14位:「君たちはどう生きるか」の裏話
君たちはどう生きるかは、2023年に公開された作品。太平洋戦争中、母親の死をきっかけに田舎に疎開した眞人が、人語を話す青サギと「下の世界」へ向かうストーリー。タイトルは吉村源三郎の小説「君たちはどう生きるか」に由来します。
本作は宮崎駿が10年ぶりに手がけており、過去作品のオマージュが散りばめられています。例えば大叔父が作る異世界には、もののけ姫に登場するコトダマのような存在が登場します。
また作中で大叔父は眞人に「13個の穢れていない石がある。3日に1つずつ積み上げて世界の均衡を維持する自分の役目を引き継いで欲しい」と述べました。13という数字は、宮崎駿が今まで手がけた作品数と一致します。

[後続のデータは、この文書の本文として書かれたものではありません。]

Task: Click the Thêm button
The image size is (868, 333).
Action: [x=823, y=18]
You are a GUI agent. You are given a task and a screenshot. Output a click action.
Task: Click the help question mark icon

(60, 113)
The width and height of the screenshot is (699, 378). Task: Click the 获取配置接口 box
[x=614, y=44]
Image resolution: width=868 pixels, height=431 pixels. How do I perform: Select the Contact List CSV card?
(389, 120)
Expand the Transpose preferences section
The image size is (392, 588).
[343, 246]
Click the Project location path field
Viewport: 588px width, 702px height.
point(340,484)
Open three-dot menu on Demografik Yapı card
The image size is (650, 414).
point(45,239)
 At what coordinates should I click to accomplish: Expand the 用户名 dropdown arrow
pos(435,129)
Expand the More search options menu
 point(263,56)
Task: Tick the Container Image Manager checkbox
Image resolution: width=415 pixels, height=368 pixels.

本作は公開までほぼ情報が開示されなかった異例の作品。ただ鈴木敏夫プロデューサーは、仮に宣伝ができたなら、「悪意」という言葉を使いたかったとの事。「悪意に満ちている世の中で、君達はどう生きるか」。宮崎駿は様々なオマージュを通し、私達に伝えたいものだと思われます。
13位:「コクリコ坂から」の裏話
コクリコ坂からは、2011年に公開された作品。佐山哲郎が1980年に「なかよし」で連載した作品が元になっています。1963年の横浜を舞台に、16歳の女子高生・海の恋愛や友情を描いています。
本作では、高度経済成長期の労働争議や学生運動なども作中に登場します。1990年代にも映画化が検討されたものの、当時は学生運動も過去の話ではなかったため、代わりに「耳をすませば」が映画化されました。
宮崎駿が本作品で伝えたかった事は、古い価値観が失われる時代において、過去の積み重ねも大切にする事。作品製作期間中の2011年3月11日、日本では東日本大地震という私達の価値観を塗り替える出来事が起こりました。
本来ならスタジオも計画停電で休業するはずが、宮崎駿は「こんな時だから作るんだ」と皆に声をかけ、勤務体制を調整して製作を続行しました。本作からは、宮崎駿のアニメーターとしての覚悟と矜持が伝わってきます。